Abstract
The microstructural evolution of 2026 aluminum alloy during homogenization treatment was investigated by optical microscopy (OM), scanning electron microscopy (SEM), energy dispersive X-ray spectrometry (EDS), differential scanning calorimetry (DSC) and X-ray diffraction (XRD). The results show that severe dendritic segregation exists in the as-cast 2026 alloy and the main secondary phases at grain boundary are S (Al2CuMg) and θ (Al2Cu) phases. Elements Cu, Mg and Mn distribute unevenly from grain boundary to the inside of as-cast alloy. With the increase of homogenization temperature or the prolongation of holding time, the residual phases gradually dissolve into the matrix α(Al) and all the elements become more homogenized.

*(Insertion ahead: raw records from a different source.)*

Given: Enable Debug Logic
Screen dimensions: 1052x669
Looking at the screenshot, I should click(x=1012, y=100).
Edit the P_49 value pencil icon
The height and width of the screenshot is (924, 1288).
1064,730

According to the results of microstructural evolution, differential scanning calorimetry and X-ray diffraction, the optimum homogenization parameter is at 490 °C for 24 h, which is consistent with the result of homogenization kinetic analysis.
摘要
采用金相分析、扫描电镜、能谱分析、差示扫描量热法以及X 射线衍射分析等手段,研究均匀 化过程中2026 铝合金微观组织的演变。结果表明:在2026 合金铸态组织中,出现严重的枝晶偏析现 象,晶界处的第二相主要是S 相(Al2CuMg)和θ 相(Al2Cu),元素Cu、Mg 和Mn 在晶内及晶界分布不 均匀。在均匀化过程中,随着均匀化温度的升高或均匀化时间的延长,残留相逐渐溶入基体α (Al), 元素分布逐渐均匀。综合考虑显微组织演变、差示扫描量热分析和X 射线衍射分析等,最佳均匀化制 度为490 °C,24 h,与均匀化动力学分析结果相符合。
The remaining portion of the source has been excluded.